C’est donc l’occasion pour le narrateur d’étudier, presque scientifiquement, le fonctionnement de cette activité, qui est l’activité des activités, puisqu’elle est étroitement liée à la richesse et à la politique, donc au pouvoir. Le lecteur non spécialisé dans la question réussit à comprendre les mécanismes de l’économie numérisée, et ses dessous peu avouables : « Ce qui est bien quand on trade par écran interposé, c’est qu’on ne voit même pas la tête de ceux qu’on baise ». On comprend vite qu’il n’y pas d’argent propre. Tommaso finira inéluctablement par nouer les mêmes « alliances » que son père. En Italie, semble dire Siti, il est presque impossible, arrivé à un certain niveau, d'échapper aux mirages de la mafia.

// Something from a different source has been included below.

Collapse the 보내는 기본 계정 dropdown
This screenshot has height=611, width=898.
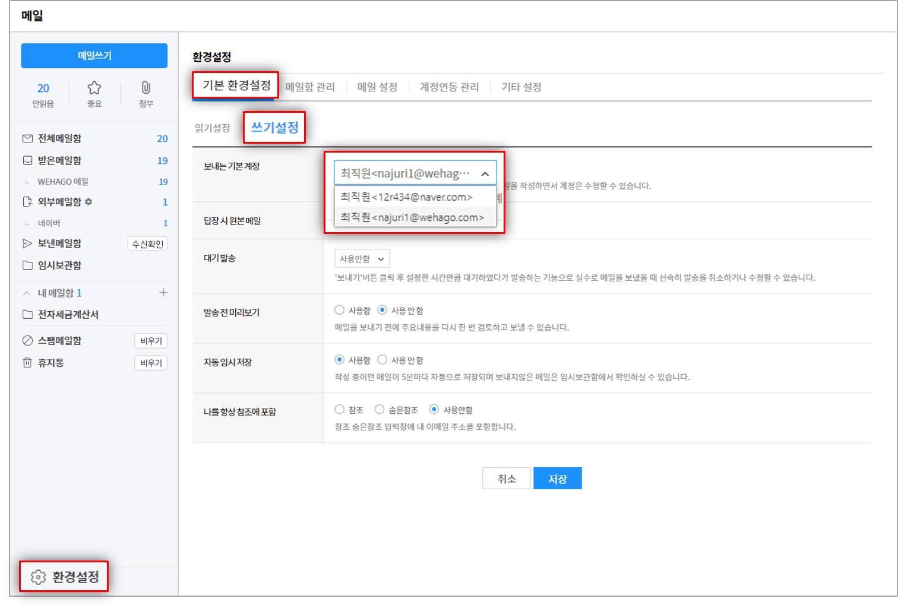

En contrepoint : la vie mondaine des Romains people, clinquante, amorale ou immorale, où tous les milieux se mélangent pourvu que leurs représentants aient un très gros compte en banque. Ces soirées, ou ce mariage grand style, ou ces parties de yachting, sont observés d’un œil lucide et à peine ironique ; les conversations sont rapportées dans un style rapide, déstructuré, telles qu’elles sont dans la réalité. Notons que la traduction de Serge Quadruppani épouse avec aisance tous les niveaux de langue, allant du verbiage mondain au jargon de la finance, en passant par le dialecte sicilien, propre à la mafia.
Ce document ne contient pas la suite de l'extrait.